- Installed: 1278
- Term ended: 1289
- Predecessor: Philip
- Successor: Theodore Tengerdi (elected)
- Other posts: Provost of Hánta Provost of Székesfehérvár

Personal details
- Died: February/June 1289 Margaret Island, Hungary
- Denomination: Roman Catholic

= Thomas (bishop of Vác) =

Hungarian prelate

Thomas (Tamás; died between February and June 1289) was a Hungarian prelate in the 13th century, who served as Bishop of Vác from 1278 until his assassination. Simultaneously, he served in the royal court in various positions. He was a faithful confidant of King Ladislaus IV of Hungary.

==Early career==
Thomas was born into a prestigious noble family. He had four brothers, John, Christopher, Paul and Stephen. John functioned as castellan of Visegrád in 1284, serving under his brother, who held the ispánate of Pilis County during that time. The Bedeković family, which rose to prominence in the Kingdom of Croatia by the 17–18th centuries, descended from one of Thomas' brothers.

His early life and career is narrated by a non-authentic charter, attributing to Ladislaus IV with the date 22 December 1283, which, however, contains factual elements. Thomas and John raised in the court of Béla IV of Hungary, who patronized him in the advancement of his clerical career. Thomas and his brothers acquired a portion in Kemlék in Križevci County (today Kalnik, Croatia) in a courtesy of Béla IV in January 1265. Thomas was styled as royal special notary between 1266 and 1267. Under Béla's reign, Thomas completed diplomatic trips to the Kingdom of Galicia–Volhynia and the Kingdom of Bohemia. For their service in the court, Béla IV donated the lands Bugna near Zalavár in Zala County and Komor (or Kumor) in Varaždin County in the region Zagorje (present-day Bedekovčina, Croatia) to Thomas and his four brothers in 1267. The latter place subsequently became the permanent residence of the Bedeković family. Béla's youngest son, Béla, Duke of Slavonia confirmed the latter donation in 1268. The duke also confirmed his father's another donation regarding the portion in Kemlék to Thomas and his brothers in the same year. Around 1268 and 1269, Thomas and his brothers were granted the right of exception from the jurisdiction of the local ispán in Križevci County; they could appeal directly to the ban of Slavonia. Thomas was referred to as archdeacon of Veszprém in the same period. Béla IV also donated the land Nyulas in Moson County (today Jois, Austria) to Thomas solely.

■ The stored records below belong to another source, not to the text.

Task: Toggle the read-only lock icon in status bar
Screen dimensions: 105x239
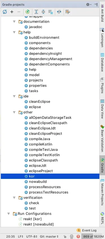Action: 65,236
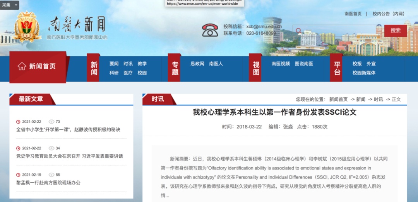This screenshot has width=418, height=202.
Task: Open the 南医首页 link at top
Action: click(353, 14)
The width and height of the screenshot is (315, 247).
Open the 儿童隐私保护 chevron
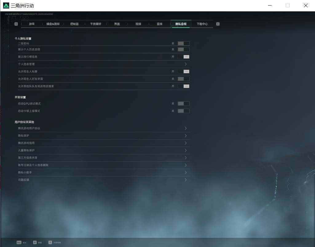(186, 150)
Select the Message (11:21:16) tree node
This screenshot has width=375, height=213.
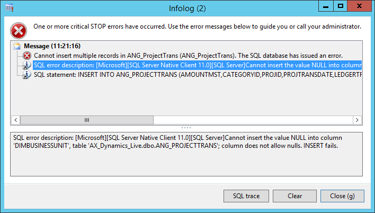click(52, 46)
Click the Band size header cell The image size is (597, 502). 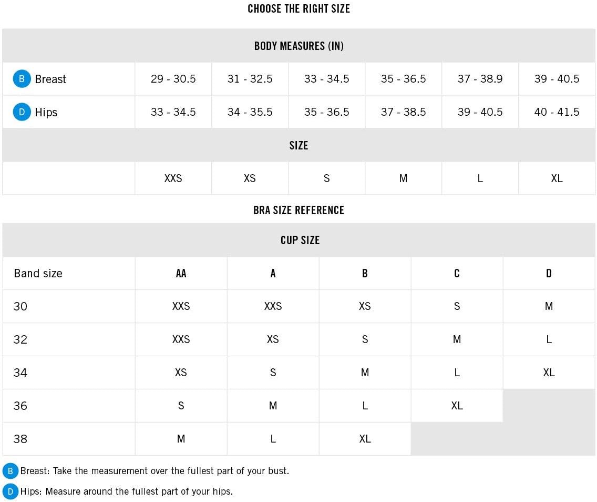coord(38,273)
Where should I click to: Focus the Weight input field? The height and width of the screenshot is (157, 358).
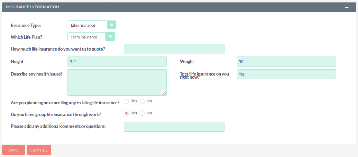click(286, 62)
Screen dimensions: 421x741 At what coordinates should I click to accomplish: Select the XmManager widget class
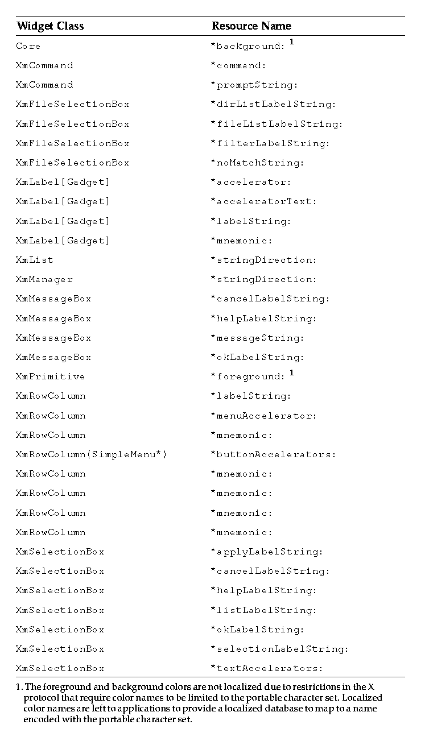tap(44, 279)
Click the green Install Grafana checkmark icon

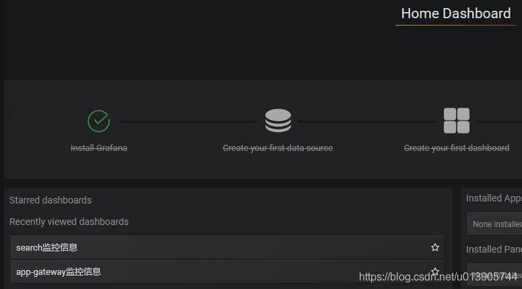[98, 121]
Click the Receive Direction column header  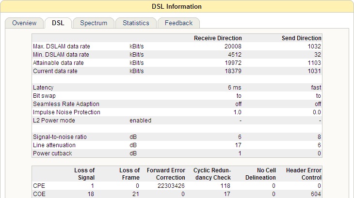(x=218, y=38)
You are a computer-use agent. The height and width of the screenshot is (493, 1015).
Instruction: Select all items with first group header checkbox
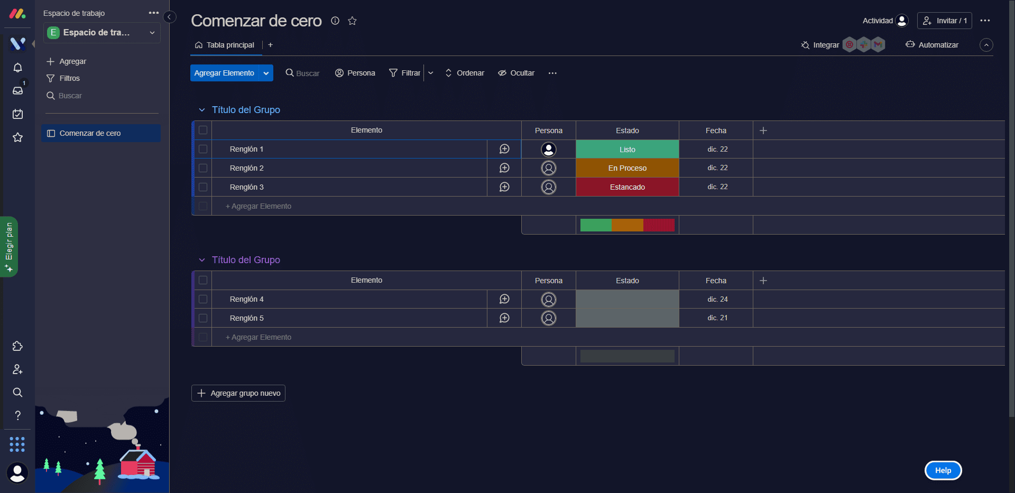[203, 130]
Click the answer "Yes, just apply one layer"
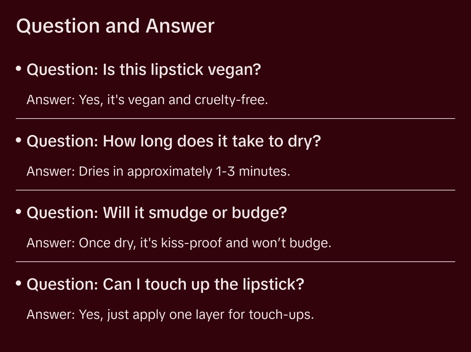 pos(170,315)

Thomas served as provost of the collegiate chapter of Hánta from 1270 to 1277 or 1278 (present-day a borough in Kisbér), which laid in the territory of the Diocese of Veszprém. Beside that, he was also a canon of the cathedral chapter of Győr between 1270 and 1271, and was styled as royal familiaris clericus in 1270. With the permission of the new monarch Stephen V of Hungary, Thomas donated the estate Nyulas to the provostry of Hánta in 1270. Otherwise, the king transcribed and confirmed all former royal letters of donations (i.e. Komor, Kemlék, Bugna) to the provost and his brothers in the same year. Still in 1270, Thomas handed over the estate Bugna to his familiaris Tristan, son of William. Later, Thomas, as provost of Hánta, sold the estate Nyulas to Abbot Boniface of Pannonhalma for 20 silver marks with the consent of the chapter of Győr. It is plausible that Thomas compensated his provostry with other land from his family wealth. During the Bohemian–Hungarian War in 1271, Stephen V sent Thomas, along with Paul Balog and Roland Rátót, to the court of Ottokar II of Bohemia in mid-May to negotiate a ceasefire with the Bohemian king. This mission, however, only served to delay time so that Stephen could prepare for the open battle against Ottokar.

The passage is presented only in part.